Culture

Emerging Europe environmental projects recognised at Natura 2000 awards

The European Commissioner for the Environment, Oceans and Fisheries Virginijus Sinkevičius last week announced the six winners of the Natura 2000 Awards for 2020. The winners include projects from Finland, France, Belgium, Spain, Bulgaria and a trans-boundary project involving partners in Romania, Austria, Hungary, Czechia, Slovakia and Ukraine.

The Natura 2000 Awards recognise conservation success stories across the European Union and raise awareness about one of Europe’s outstanding achievements – the Natura 2000 network of protected areas.

“The Covid-19 pandemic has brought to light the link between healthy, resilient societies and keeping our natural environment in good condition. This year’s winners demonstrate that investing time, energy and resources into nature protection brings big rewards for nature but also for us. They show how conservationists, farmers, foresters, local communities, infrastructure companies and authorities can work together to deliver tangible results for nature and people. These are the models of cooperation and solutions that need to be scaled up if we are to deliver on the commitments of the EU Biodiversity Strategy,” says Mr Sinkevičius.

Joint Efforts for Safe and Wildlife-friendly Transportation Networks in the Carpathians, otherwise known as TRANSGREEN, won the Cross-border cooperation and Networking Award.

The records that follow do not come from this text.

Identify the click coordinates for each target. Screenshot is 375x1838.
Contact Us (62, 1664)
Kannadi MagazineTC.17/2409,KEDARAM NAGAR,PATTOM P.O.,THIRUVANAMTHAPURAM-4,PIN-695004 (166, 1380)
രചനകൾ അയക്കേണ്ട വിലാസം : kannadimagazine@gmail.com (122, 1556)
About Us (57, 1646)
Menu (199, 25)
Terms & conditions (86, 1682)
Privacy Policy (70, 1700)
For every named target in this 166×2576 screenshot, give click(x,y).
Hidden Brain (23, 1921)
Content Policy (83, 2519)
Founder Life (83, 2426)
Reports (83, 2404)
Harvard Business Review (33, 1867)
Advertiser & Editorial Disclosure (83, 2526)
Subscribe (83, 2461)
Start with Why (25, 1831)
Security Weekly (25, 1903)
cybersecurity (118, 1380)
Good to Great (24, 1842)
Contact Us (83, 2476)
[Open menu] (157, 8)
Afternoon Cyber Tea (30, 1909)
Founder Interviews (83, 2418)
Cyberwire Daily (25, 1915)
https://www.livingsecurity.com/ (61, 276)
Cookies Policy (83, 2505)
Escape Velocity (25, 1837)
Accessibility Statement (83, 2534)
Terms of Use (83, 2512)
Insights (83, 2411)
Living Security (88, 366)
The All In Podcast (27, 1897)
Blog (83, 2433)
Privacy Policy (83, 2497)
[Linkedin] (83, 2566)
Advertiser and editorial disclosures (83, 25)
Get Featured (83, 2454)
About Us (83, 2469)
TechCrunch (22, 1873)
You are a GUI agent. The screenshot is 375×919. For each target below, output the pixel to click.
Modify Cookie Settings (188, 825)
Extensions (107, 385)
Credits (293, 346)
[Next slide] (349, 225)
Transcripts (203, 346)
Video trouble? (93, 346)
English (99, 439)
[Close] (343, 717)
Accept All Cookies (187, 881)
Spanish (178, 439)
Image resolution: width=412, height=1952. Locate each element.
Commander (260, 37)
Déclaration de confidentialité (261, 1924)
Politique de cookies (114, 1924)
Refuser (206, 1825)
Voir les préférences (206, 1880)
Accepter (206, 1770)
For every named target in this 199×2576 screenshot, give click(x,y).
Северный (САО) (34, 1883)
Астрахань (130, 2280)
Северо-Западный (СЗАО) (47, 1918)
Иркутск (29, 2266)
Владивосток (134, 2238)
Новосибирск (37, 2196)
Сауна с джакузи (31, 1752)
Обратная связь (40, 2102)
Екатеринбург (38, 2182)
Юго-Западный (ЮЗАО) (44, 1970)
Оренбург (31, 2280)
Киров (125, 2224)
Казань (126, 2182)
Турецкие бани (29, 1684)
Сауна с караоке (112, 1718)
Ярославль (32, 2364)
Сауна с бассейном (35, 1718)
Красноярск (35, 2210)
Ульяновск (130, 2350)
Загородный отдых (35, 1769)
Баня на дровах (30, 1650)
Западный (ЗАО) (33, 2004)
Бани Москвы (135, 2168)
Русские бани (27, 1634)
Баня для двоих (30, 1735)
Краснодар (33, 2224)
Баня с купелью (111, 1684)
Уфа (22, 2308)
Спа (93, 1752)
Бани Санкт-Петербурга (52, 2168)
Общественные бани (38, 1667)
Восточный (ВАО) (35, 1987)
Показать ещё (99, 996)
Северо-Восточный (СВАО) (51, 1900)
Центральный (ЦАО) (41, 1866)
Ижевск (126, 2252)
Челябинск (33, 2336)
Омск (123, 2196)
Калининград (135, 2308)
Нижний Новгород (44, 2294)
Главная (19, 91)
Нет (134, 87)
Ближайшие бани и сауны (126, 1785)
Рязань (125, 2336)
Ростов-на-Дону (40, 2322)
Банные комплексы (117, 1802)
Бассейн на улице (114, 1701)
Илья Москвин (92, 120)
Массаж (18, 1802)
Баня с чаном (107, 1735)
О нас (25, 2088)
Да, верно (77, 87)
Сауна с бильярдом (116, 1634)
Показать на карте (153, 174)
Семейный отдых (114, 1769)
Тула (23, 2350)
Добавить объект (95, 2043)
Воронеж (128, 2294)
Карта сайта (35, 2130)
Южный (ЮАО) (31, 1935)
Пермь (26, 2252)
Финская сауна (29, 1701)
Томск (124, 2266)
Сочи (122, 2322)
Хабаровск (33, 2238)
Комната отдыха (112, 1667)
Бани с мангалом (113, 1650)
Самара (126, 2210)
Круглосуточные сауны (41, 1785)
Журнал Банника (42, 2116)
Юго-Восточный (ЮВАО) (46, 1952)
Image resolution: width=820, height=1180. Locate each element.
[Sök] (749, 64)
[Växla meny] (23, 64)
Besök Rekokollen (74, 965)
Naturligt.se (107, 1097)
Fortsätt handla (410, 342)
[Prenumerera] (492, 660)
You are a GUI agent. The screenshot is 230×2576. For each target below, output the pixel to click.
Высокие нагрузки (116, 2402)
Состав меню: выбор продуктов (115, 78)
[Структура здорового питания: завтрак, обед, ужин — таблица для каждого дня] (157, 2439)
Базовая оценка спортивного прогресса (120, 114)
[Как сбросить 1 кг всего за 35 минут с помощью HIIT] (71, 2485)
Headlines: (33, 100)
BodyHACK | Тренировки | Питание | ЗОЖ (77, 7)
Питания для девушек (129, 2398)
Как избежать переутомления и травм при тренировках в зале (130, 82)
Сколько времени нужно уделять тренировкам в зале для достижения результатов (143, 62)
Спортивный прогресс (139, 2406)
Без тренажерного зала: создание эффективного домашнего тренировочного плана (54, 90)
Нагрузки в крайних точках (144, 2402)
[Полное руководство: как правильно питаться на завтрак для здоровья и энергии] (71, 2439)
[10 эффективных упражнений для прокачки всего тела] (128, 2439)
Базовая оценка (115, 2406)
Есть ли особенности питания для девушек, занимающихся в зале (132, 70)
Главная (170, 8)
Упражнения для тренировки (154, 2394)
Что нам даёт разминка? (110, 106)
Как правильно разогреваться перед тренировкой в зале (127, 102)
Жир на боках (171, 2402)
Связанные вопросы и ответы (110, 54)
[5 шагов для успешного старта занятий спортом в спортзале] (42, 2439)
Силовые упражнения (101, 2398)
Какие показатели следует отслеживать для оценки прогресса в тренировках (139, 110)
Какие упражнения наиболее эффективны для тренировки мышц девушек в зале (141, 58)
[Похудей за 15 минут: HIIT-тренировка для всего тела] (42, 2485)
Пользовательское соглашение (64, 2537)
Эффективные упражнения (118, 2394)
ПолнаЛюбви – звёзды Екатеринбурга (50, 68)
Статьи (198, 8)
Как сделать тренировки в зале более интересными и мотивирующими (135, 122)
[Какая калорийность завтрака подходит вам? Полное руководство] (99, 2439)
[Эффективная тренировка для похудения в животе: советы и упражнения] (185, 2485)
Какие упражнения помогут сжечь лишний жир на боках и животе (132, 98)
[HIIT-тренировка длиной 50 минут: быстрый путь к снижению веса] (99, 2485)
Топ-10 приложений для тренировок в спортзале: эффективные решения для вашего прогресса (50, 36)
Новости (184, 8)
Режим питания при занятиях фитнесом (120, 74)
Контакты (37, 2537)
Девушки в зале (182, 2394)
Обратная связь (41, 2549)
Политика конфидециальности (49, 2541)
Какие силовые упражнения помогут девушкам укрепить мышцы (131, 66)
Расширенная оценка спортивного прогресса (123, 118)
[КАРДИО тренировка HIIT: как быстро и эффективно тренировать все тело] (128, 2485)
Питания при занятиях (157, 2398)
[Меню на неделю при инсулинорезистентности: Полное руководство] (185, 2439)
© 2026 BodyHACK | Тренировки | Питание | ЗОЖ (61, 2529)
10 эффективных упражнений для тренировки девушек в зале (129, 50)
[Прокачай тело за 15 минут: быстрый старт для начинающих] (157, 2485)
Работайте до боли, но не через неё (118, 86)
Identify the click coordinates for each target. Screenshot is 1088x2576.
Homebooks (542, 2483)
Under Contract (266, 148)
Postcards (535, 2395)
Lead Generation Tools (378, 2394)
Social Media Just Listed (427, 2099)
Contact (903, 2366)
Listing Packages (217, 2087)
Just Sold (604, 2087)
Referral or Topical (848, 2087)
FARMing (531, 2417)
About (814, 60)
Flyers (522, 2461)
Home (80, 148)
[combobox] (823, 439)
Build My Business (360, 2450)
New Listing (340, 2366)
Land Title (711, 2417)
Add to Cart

The project was led by WWF Central and Eastern Europe (WWF-CEE), with partners in Romania, Austria, Hungary, Czechia, Slovakia, and Ukraine. Joint methodologies were developed for monitoring collisions and road-kills, and three in-depth analyses and catalogues of measures have been produced for three pilot areas.

The final outcome is a comprehensive package of materials – called Guidelines for Wildlife and Traffic in the Carpathians – which describes and recommends integrated transport infrastructure planning, construction, management and monitoring that take into account biodiversity conservation and minimise landscape fragmentation. These guidelines will be pushed forward as unified guidelines or policies in all involved Carpathian countries as part of the implementation of the Carpathian Convention.

The special European Citizens’ Award went to the Partnership for Protection of Bulgarian Old-growth Forests project, led by the Executive Forest Agency (EFA), the Bulgarian Ministry of Agriculture, Food and Forestry, WWF-Bulgaria, the Association of Parks in Bulgaria and the Balkan Wildlife Society.

The project helped to reconcile conflicting interests over the designation of forest-related Natura 2000 sites. The partners carried out extensive surveys and GIS mapping to draw up an inventory of old-growth forests in state-owned forests habitats. The final list of sites was agreed among interested stakeholders during a long process of exchanges and consultations. The process resulted in an additional 109,300 hectares of old-growth forests being designated for protection and excluded from harvesting.

Local Economy and Nature Conservation in the Danube Region (LENA) led by WWF-Bulgaria and including WWF-Hungary and WWF-Romania as partners was also short-listed.

The broad partnership coalition implementing LENA (17 partners from nine Danube countries) supported and strengthened joint and integrated approaches and policies for the conservation and sustainable use of protected areas, in particular in Natura 2000 sites along the Danube and its tributaries. It created new income opportunities in the nature-based economic sector and up-scaled impact across the region. Some of the aspects included sustainable income generation from wild plants (FairWild), fishing-based livelihoods, added value from sustainable agriculture, regional tourism marketing, training Danube tourist guides across borders, e-mobility creating e-bikes routes, and a profound analysis of nature-based business and green jobs.

Natura 2000 is an EU wide network of nearly 27,000 protected sites that covers more than 18 per cent of EU land territory and about nine per cent of its marine areas. The network aims at protecting and enhancing Europe’s natural heritage and securing the long-term survival of Europe’s most valuable and threatened species while promoting a sustainable land use and economic activity.

The awards are open to anyone directly involved in management of or communication about the EU Natura 2000 network – businesses, government bodies, NGOs, volunteers, landowners, educational institutions or individuals.

This year, 85 applications from across Europe were received, out of which 27 were shortlisted. A high-level jury then selected the winners.